The band acrimoniously separated from label Elektra Records in spring 2001, as Walker documented on the band's official website in April 2001:

There has been an incredible amount of "lack of interest" for the band over at Elektra ('cough, ahem, Neglectra, cough, cough') Records lately, and that comes as no surprise, seeing that every record they put out most recently, sinks like a dead, anchored body in the Hudson River...Well, the time has come. We are free from Elektra. I asked them to let us go, and they did. WE DID NOT GET DROPPED.. I ASKED TO LEAVE.

Following a final tour, in which the band headlined the Atlanta Music Midtown festival in May 2001, they ended with a final farewell show at Atlanta's Centennial Olympic Park in August 2001. By their breakup, the band's Elektra albums had sold a combined total of 133,000 copies, with their last album ReadySexGo selling 32,216 copies.

Butch Walker went on to become a successful solo artist, songwriter, and record producer, creating hit records for Avril Lavigne, Bowling for Soup, Pink, Fall Out Boy, Lit, and SR-71.

Marvelous 3 reunited with an advertised appearance at The Autumn Leaves benefit show on November 4, 2018, and performed a six-song set at the end of Butch Walker's solo headlining set, after having only played together at a handful of Butch's Atlanta solo shows since 2001.

On April 25, 2023, Butch Walker announced on Atlanta's 99X that the band was getting back together for a new album, a re-release of "Hey Album," and a show on October 27, 2023, at the Tabernacle in Atlanta. This then turned into three sold-out shows at the Tabernacle and two subsequent shows at Chicago's House of Blues.
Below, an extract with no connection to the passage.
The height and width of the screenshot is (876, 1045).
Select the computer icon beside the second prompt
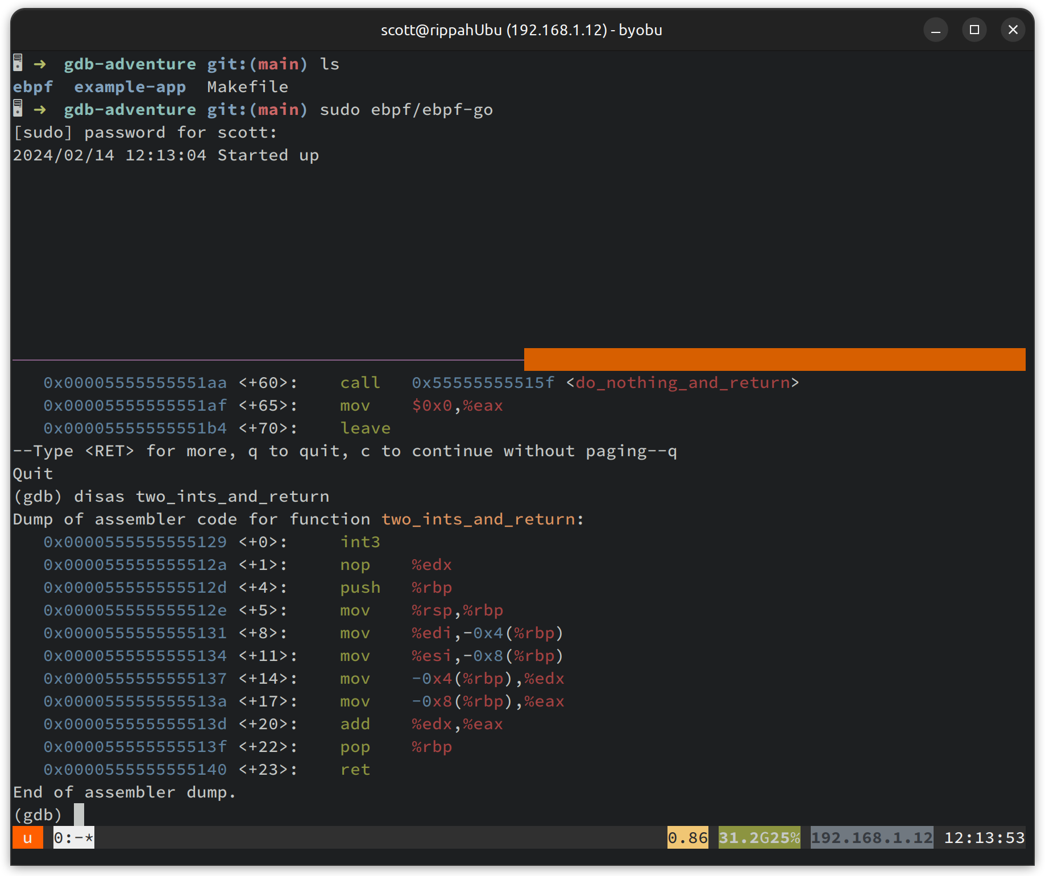[x=16, y=109]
The band released a new studio album, IV, on October 13, 2023, after a 23-year hiatus.

==Band members==
- Butch Walker – lead vocals, guitar
- Jayce Fincher – bass guitar
- Doug Mitchell (a.k.a. Mitch "Slug" McLee) – drums

==Discography==

===Studio albums===
- Math and Other Problems (1997)
- Hey! Album (1998)
- ReadySexGo (2000)
- IV (2023)

===Singles===
- "Freak of the Week" from Hey! Album – #5 Alternative, #23 Mainstream Rock, #112 Billboard Hot 100, #49 New Zealand top 50
- "Every Monday" from Hey! Album
- "Sugarbuzz" from ReadySexGo
- "My Old School Metal Heart" from IV
- "If We're On Fire (Let It Burn)" from IV

==Guest appearances==
Marvelous 3 have had multiple single-night reunions in Atlanta since the band's 2001 split. Most often, Fincher and McLee have joined Butch Walker during encores of his solo shows, resurrecting material from the band's three releases and prior tours.

Walker and Fincher lent background vocals to "Over Tokyo", a track from Collective Soul's 2000 album Blender.